§ Your instructions
Bring together copies of the lines in the data below that contain the word "computer".

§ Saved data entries
──────────────────────────────

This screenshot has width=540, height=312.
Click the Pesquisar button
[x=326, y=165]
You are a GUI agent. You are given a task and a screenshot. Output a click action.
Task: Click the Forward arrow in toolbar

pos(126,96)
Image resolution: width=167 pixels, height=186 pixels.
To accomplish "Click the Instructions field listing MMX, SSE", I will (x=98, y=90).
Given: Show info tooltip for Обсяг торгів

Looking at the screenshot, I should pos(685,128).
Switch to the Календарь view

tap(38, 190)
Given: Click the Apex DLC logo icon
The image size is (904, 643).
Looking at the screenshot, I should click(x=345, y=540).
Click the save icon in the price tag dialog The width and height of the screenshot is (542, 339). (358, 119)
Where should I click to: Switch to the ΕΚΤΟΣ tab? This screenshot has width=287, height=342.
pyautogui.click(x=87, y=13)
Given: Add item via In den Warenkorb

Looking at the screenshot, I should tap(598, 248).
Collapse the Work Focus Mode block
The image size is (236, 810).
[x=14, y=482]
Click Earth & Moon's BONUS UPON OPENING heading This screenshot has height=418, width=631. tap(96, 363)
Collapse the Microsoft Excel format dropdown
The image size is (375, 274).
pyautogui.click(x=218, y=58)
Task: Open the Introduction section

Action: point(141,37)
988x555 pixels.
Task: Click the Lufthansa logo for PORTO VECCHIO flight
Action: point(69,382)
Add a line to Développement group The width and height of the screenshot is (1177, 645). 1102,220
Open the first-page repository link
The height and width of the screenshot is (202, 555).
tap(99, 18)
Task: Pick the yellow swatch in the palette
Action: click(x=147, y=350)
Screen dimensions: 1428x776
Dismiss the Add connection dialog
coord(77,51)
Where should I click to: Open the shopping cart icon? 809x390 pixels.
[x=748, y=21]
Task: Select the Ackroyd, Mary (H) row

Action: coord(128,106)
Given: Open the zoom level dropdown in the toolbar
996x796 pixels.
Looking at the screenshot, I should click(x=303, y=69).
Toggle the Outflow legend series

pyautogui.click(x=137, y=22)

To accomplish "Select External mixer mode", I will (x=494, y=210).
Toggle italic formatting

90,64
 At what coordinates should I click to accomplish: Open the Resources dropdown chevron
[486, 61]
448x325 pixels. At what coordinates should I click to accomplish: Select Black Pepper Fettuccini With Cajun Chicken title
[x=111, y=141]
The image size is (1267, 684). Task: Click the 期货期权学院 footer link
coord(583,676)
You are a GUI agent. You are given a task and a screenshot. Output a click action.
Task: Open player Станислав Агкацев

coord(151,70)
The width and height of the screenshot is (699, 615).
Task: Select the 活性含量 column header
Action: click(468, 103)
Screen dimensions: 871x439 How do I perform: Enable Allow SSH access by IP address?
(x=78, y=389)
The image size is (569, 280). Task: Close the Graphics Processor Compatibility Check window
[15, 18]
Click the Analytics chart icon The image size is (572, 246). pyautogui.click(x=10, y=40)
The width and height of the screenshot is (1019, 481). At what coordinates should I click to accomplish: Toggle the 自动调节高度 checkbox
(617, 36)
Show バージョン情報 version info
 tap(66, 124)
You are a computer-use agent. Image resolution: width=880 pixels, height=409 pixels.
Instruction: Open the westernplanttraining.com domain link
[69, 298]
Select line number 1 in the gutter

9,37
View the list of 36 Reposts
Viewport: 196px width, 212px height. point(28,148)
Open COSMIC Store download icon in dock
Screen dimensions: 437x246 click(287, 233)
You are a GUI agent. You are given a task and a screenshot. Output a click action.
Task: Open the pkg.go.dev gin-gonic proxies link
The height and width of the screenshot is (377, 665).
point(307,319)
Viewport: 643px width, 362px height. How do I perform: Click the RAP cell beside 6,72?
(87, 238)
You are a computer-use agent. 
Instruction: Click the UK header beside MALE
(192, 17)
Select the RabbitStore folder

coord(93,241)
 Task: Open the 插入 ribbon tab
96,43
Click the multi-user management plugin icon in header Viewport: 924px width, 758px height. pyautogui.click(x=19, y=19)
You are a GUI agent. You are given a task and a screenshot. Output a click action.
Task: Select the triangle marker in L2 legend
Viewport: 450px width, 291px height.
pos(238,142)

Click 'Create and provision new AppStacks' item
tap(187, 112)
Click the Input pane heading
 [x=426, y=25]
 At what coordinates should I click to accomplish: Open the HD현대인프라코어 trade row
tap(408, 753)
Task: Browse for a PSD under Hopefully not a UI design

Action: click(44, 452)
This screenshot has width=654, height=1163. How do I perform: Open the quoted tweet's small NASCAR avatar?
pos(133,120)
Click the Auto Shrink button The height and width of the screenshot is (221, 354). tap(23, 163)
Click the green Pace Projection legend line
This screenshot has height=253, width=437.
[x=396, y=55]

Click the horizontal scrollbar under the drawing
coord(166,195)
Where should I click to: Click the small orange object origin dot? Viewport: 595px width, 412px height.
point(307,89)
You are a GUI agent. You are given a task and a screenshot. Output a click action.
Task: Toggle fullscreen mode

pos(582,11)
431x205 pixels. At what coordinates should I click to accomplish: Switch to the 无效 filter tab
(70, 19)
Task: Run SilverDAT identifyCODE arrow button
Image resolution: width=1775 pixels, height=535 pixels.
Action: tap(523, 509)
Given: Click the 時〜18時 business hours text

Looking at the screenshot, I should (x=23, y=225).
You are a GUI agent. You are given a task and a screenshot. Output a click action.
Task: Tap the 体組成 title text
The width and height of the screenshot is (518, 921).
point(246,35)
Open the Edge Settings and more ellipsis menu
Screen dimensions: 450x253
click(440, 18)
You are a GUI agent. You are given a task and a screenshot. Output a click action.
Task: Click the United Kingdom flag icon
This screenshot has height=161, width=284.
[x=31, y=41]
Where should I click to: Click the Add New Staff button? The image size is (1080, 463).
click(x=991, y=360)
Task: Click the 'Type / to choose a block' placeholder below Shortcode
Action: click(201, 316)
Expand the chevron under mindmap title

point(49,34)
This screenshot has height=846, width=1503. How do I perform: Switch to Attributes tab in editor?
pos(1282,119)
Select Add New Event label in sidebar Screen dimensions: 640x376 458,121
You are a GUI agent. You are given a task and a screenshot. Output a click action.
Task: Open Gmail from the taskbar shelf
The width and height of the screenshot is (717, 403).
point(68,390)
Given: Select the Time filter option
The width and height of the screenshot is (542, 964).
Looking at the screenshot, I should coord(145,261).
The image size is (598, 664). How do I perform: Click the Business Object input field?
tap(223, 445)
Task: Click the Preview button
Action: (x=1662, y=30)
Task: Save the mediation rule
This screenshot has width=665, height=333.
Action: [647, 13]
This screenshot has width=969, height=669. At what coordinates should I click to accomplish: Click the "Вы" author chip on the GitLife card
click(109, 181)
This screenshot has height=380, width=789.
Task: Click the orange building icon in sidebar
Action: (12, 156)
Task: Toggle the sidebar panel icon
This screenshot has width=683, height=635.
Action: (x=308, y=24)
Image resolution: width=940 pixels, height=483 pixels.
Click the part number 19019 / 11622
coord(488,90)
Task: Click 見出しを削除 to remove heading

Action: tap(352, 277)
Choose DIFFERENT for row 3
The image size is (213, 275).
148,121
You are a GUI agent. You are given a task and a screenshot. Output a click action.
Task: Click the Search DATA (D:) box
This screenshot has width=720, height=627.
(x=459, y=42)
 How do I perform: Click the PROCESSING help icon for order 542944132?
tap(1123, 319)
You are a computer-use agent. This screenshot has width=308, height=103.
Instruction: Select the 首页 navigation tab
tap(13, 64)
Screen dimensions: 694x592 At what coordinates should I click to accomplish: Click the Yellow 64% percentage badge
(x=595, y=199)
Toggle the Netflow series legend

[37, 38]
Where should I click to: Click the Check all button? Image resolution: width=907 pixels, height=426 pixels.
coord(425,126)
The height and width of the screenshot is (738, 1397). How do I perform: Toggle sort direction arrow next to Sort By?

──────────────────────────────

§ Finished exercise
You are a computer-use agent. Image resolution: width=880 pixels, height=409 pixels.
You are a computer-use agent. 
You are a computer-use agent. This screenshot has width=308, height=103.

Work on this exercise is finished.